I also had to go to the bank today b/c they keep charging me these dang service fees that they shouldn't be charging me for. This is like the 4th time. Instead of calling, I just decided to go in and speak to my "personal banker." His name is Chris. I like Chris. He has helped me before and we get along great. Thankfully he wasn't busy and I didn't have to wait. I tell him my problem; he fixes it. Plain and simple. I also have to get Chris to make copies of my aunt's bank statements because I am trying to get her qualified for Medicaid. She is currently in a nursing facility and she has used up her allotted days and in order for Medicaid to pay for the "other days," I have to do all this paperwork for her and to be honest, it's about to put me over. It's a lot of work!! I have to make another trip to Asheville sometime this week to get her signature on one of the forms. I have no idea when that will be, but Grrrrreeeeeaaaaat!! If you had to deal with her, you would know why I stretched out the word great. It is no picnic. In fact, after I have spent a few hours with her, I'm the one who needs large doses of medication and not just medication, but shots of strong drinks to go along with the large doses of medication! Oh, and really loud music too--like Queen and AC/DC and a little Joan Jett thrown in the mix! Not even kidding.

My number 3 child went back to college. He left on Saturday and yes, I cried. I cried multiple times. I miss that boy more than he can ever fathom in his lifetime.  Before he left, we went to the movies. Jared texted Katelyn and me the night before wanting to go see "Step Up All In." We love those movies--don't laugh.

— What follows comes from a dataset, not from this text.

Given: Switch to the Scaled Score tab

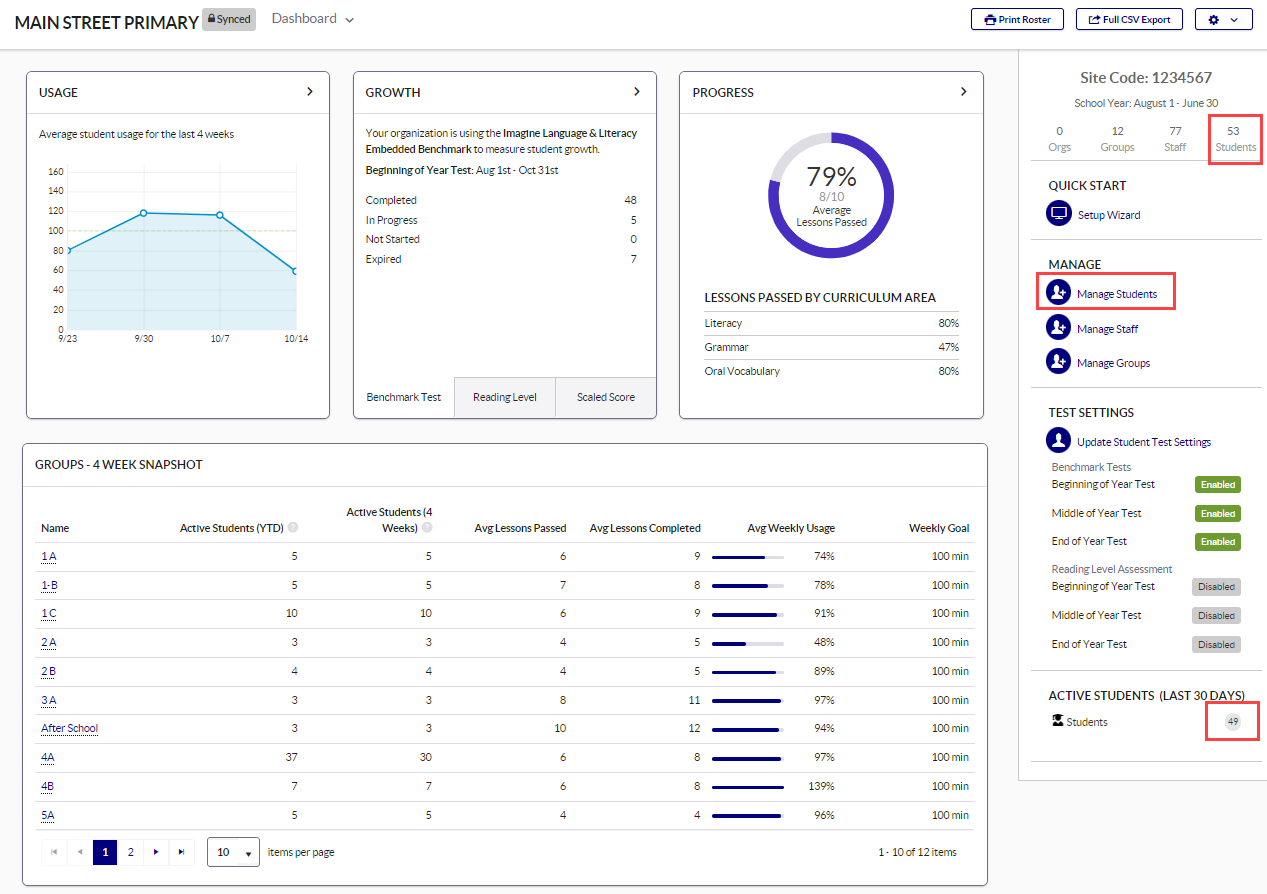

The three of us have gone to see just about all of them together. It's just what we do. So Saturday morning, I looked up the times and texted both of them... 11:30. Are we going? At 11:00 I get a text from Jared saying he just woke up, but yes, he wants to go. I tell him to go wake up his sister and get going. We made it to the movie and afterwards we went out for breakfast at Cracker Barrel, his choice. He loves that place. When we go to the CB, we always get breakfast b/c face it, they've got a killer breakfast menu! Love me some hash brown casserole from the CB! We said our goodbyes in the parking lot and I promptly got in my car and the tears started flowing... all the way home. The thing is he forgot his student ID in my car and had to stop by my house on his way to WV. I was thrilled to see him again but you guessed it, another goodbye with more tears. Jared will be starting his junior year at Concord University in Athens, WV. He will be playing soccer. He will have a class schedule beyond imagination--his classes are very hard. He is going to have a lot on his plate, health issues not withstanding. I worry. I'm his mother. It's my job and I do it like a boss! :) So there's that.

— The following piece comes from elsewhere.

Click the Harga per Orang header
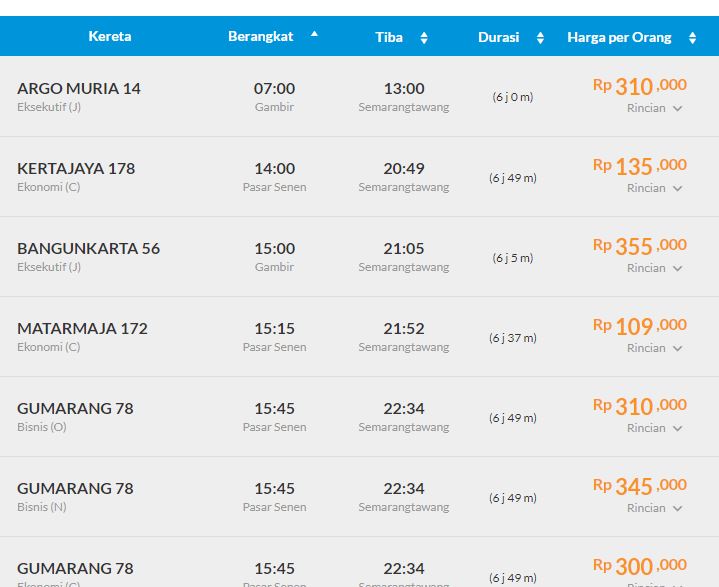coord(619,37)
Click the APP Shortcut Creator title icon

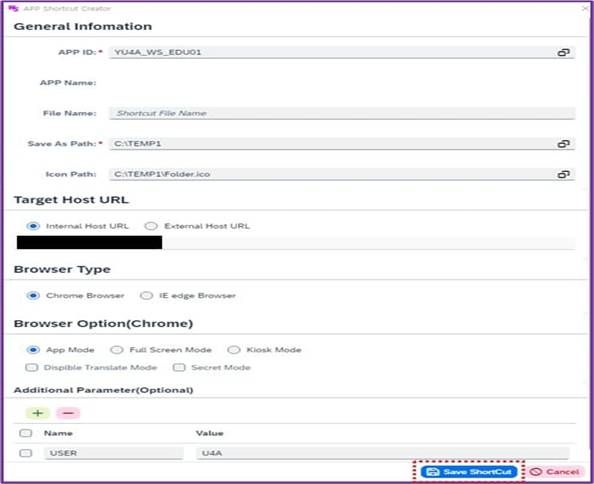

There have been a few other bumps in the road that are simply beyond my control. Something not working out the way I thought it would or had hoped it would work out. People not being what you thought them to be. Disappointment in the outcome of something. Being unsure as to "what to do next." Feeling all topsy turvy and not really sure why, or perhaps knowing the why but just not how to stop feeling that way. Being all in a funk about "what lies ahead" and having no freaking idea how to stomp down the uncertainty, the fear, the aloneness--notice I didn't say "loneliness" b/c I am not lonely, but being alone is bothering me these days.  So anyway, it may be Shark Week for the rest of the world, but for me, it's "Sneak Out Freak Out" week! As I embark on the remainder of my last week of vacation, I need a big sign that says,

"May the odds be ever in your favor!"   Please.